Our financial statement can be found in our annual report on the publications page of this site.


Where does the money come from?

Contributions to the Community Foundation come from a  diverse array of donors. Some donors give to existing funds; others choose to create new funds of their own.

Here are some examples of the kinds of contributions the Foundation receives, with figures from 2012-2013

Bequests: 
A donor can leave an entire estate, a specific amount, or a percentage of an estate to the Community Foundation.
55 funds, $28,358,000

Community wide support: 
Community members donate gifts to the Community Foundation that support a wide range of vital community projects and organizations. 
70 funds, $4,917,000          

Single donors, families or businesses:
A person, family or business may choose to create a fund at the Community Foundation as an easy-to-establish, low cost, flexible vehicle for charitable giving.
70 funds, $3,568,000

Organizational Endowments:
A nonprofit establishes a fund which has a principal that the organization has decided to permanently set aside for the long-term support and vision of the organization.
 12 funds, $2,247,000


How is the money invested?

Contributions to the funds held by the Foundation are invested in a range of low-, medium- and high-volatility financial instruments.
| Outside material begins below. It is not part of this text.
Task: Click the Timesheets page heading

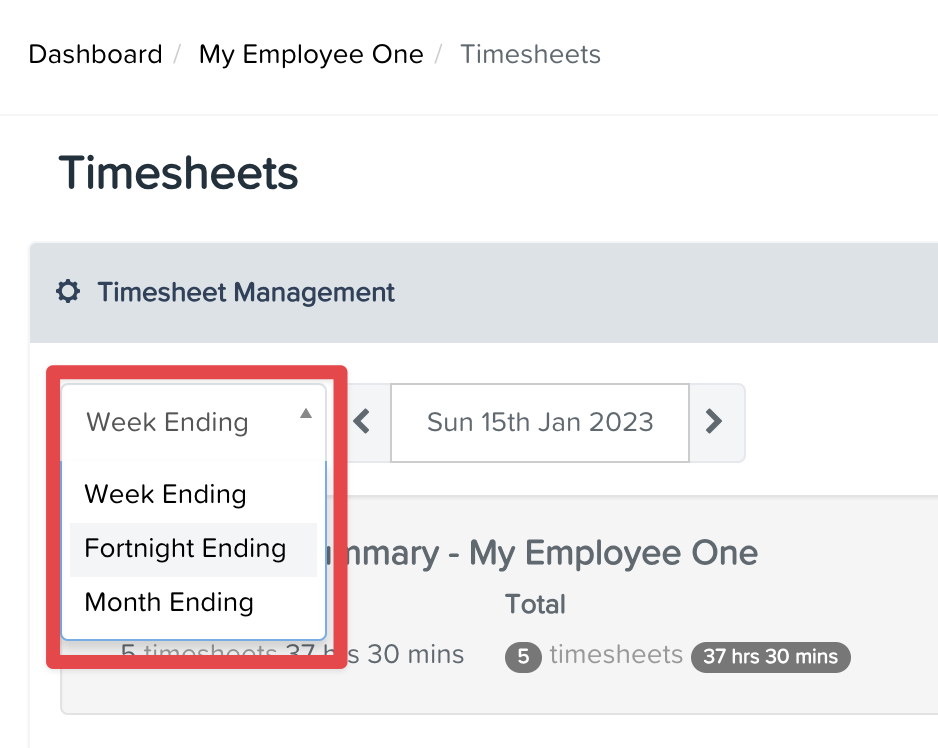Action: [178, 173]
Our skilled investment committee carefully manages our portfolio, striving to achieve an average annual return of 7.5 percent. Of that return, 1 percent goes to management fees and 3 percent goes back to the funds for further growth. We distribute the remaining 3.5 percent in the form of grants and scholarshps.
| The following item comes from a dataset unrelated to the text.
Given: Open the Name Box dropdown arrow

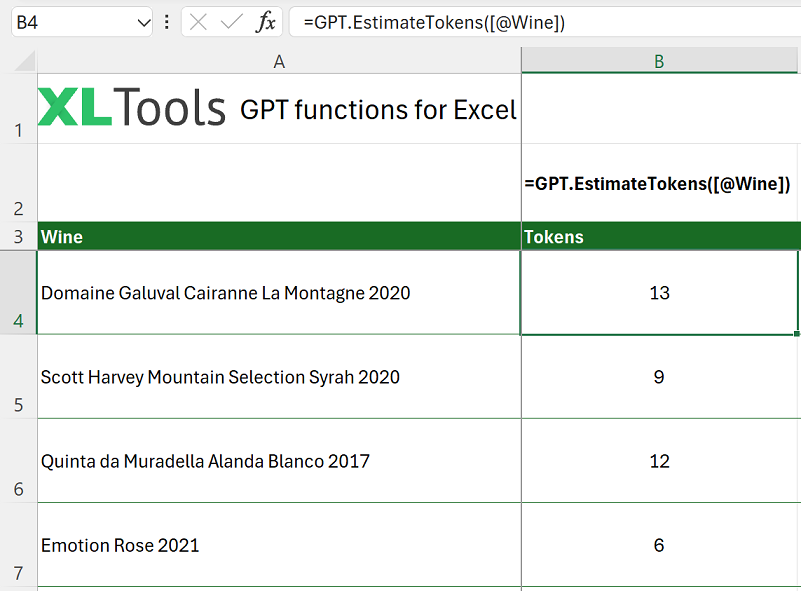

How does it reach the community?

Through grants, money is distributed to non-profits who

  • must be a registered 501(c)(3)
  • offer creative responses to the communities most pressing needs
  • increase access and opportunities for people from low-income or underserved segments
  • involve cooperation and collaboration
  • maximize impact of relatively modest grants

Our grants are competitive; we want to bring out the best in the community and what better way than award grants to non-profits with the most initiative to change the community for the better

Through scholarships created by businesses, families and individuals.


What does this look like in our community?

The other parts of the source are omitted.